When Mary was sent to her aunt’s house in San Diego, her father thought she would be safe from the influenza epidemic, from the authorities who imprisoned him when he spoke out against the war, from fear. He couldn’t know that her sweetheart’s ghost would visit her and cry out for justice.
Schools, theaters, dance halls – all closed to keep the contagion from spreading, but in autumn 1918 the death toll is mounting here and over in Europe where countless soldiers are dying. Aunt Eva lost her husband in the earliest days of the epidemic and is trying to contact him through spirit photography and séances.
Stephen told Mary that his brother Julius used trickery to create the spirit photographs, but after her sweetheart left for the war, she visited the studio with her aunt anyway. An expert who debunks spirit photographers has found nothing fraudulent in Julius’ work where ghostly images appear next to the living.

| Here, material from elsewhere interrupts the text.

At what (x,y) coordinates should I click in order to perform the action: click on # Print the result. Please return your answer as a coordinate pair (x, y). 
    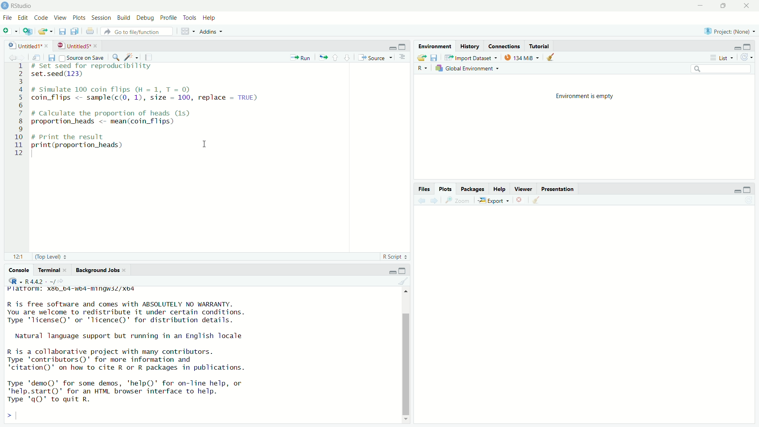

The letters from Stephen stop arriving, a telegram comes for his family, a funeral for yet another fallen young soldier – then he starts visiting Mary in her dreams and her waking moments, begging her to make the blackbirds quit attacking him. She volunteers her time at the veterans’ center, reading to injured soldiers back from the war. One man tells her that Stephen wasn’t killed over there, and 16-year-old Mary begins to wonder what really happened.
Is she truly talking to Stephen’s spirit?
How could blackbirds have caused his death?
Why does he tell Mary to stay away from his family’s house and studio?
The author ably captures the terror of the Spanish flu epidemic which often killed within hours and the longing of people wanting to believe that death is not the end of everything in this historical novel with a psychic twist.